So last night a guy asked when I was going to start baking for him, because well naturally this is what you do why haven’t I gotten any? Now this in no way is an attempt to bash on the guy, he didn’t know what he was asking and that is what my real point is going to be. Context matters and everyone has one.
Now I am sure you have heard people say it before that you really never know what is going on with a person, and this is so true, and sad in some cases. But when is it that we switch from just trying to be nice to a person because they are a fellow human being to actually caring about the matriculation of events creating the hodge podge of the person you are knowing now? Is it when we meet some one and just somehow feel a connection with that new stranger? Is it when you learn something personal and potentially detrimental to them as an individual? Is it after you have spent years getting to know them and seeing them through the madness that is everyday life?
I am the kind of person when asked to do more I also hear you aren’t doing enough. Literally the words play right alongside the request. Most people do not get that about me. Most people don’t care. Most people definitely don’t get it. The sad fact of the matter is that only on occasion do girls get what I mean and even rarer do guys. Maybe more people get it than let one but that is part of my point isn’t it? When do you let someone in enough to share who you are with them? When do you let someone in enough to tell them hey you cannot just ask me to do something I do on rare occasions? When do you let someone in enough to tell them that you are asking for something because you are lonely and desperate for someone to engage with?
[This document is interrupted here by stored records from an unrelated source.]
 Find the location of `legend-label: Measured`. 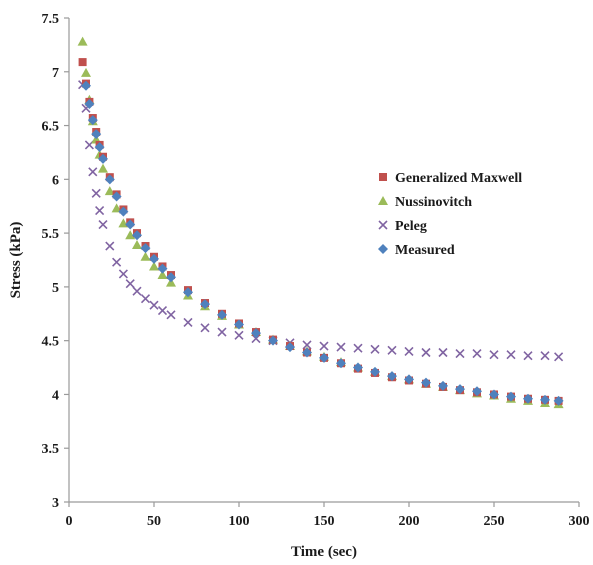

legend-label: Measured is located at coordinates (425, 250).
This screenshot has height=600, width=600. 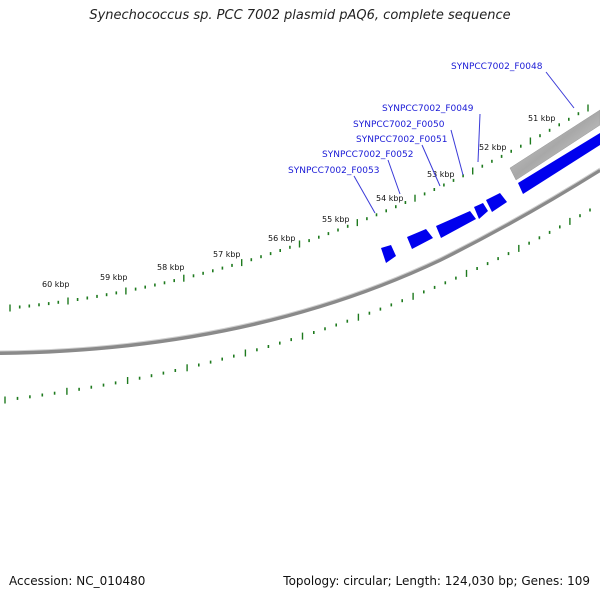 I want to click on kbp-label: 57 kbp, so click(x=227, y=254).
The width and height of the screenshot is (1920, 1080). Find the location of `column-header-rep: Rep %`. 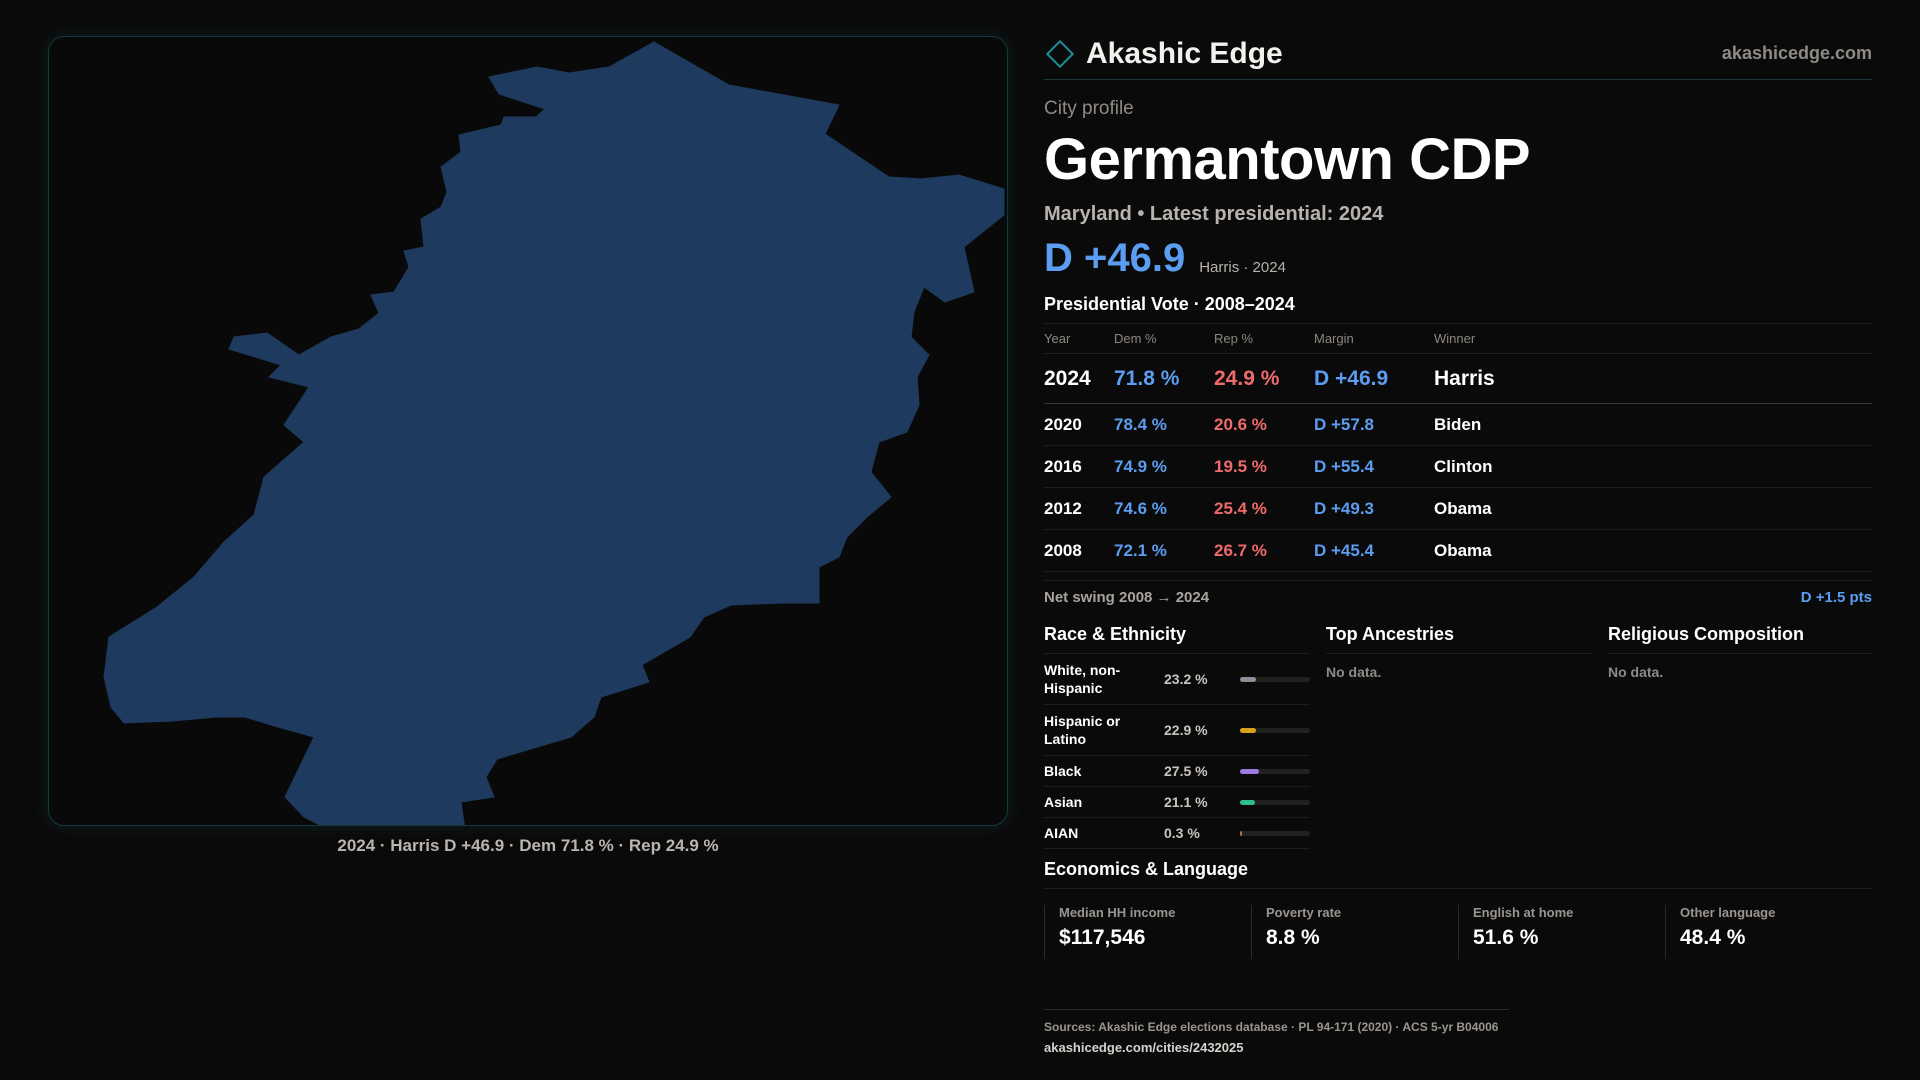

column-header-rep: Rep % is located at coordinates (1264, 338).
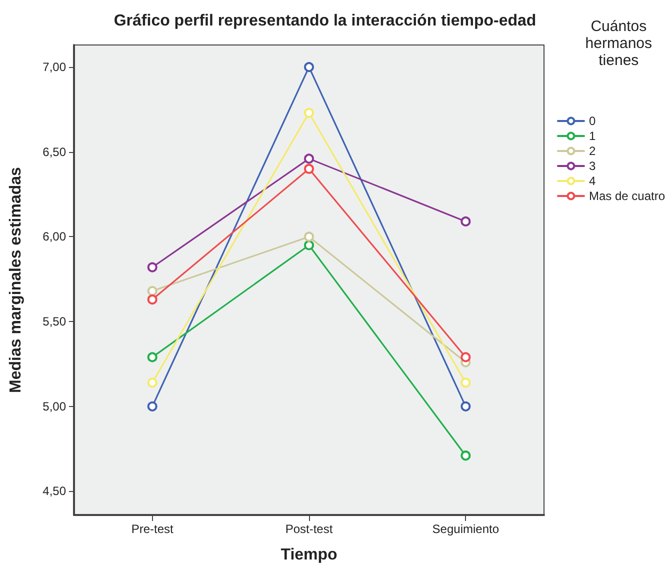  What do you see at coordinates (54, 491) in the screenshot?
I see `y-tick-label: 4,50` at bounding box center [54, 491].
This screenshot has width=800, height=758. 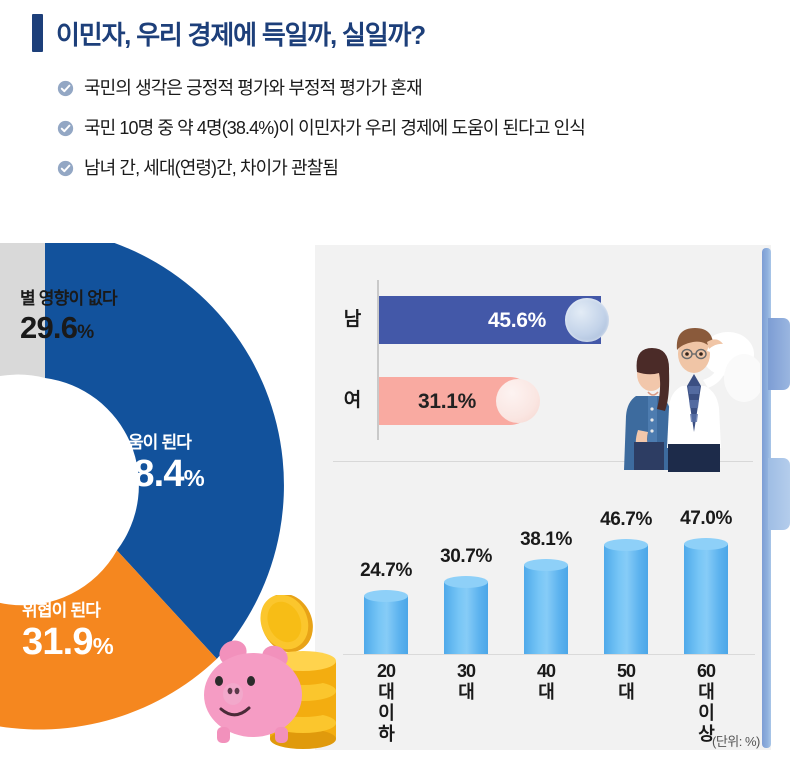 I want to click on card-tab-upper, so click(x=779, y=354).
Even more than that when do you learn to say no? At what point do you care enough about yourself to be honest with something to protect yourself? When do you wake up and think it is ok to be honest enough to say this thing you are asking for isn’t going to happen because it costs me too much. How do we learn enough about ourselves to know when to say no? How do we learn enough about someone else to know how to say no? How do when learn to care about someone beyond just the fact that they are human beings who breathe and have their own stories? How do we pick who we bake for and who we just let figure out how to pre-heat an oven on their own? Is it based on our need or theirs? When it is theirs is it really our own selfishness to be needed that we are feeding? When is caring really altruistic?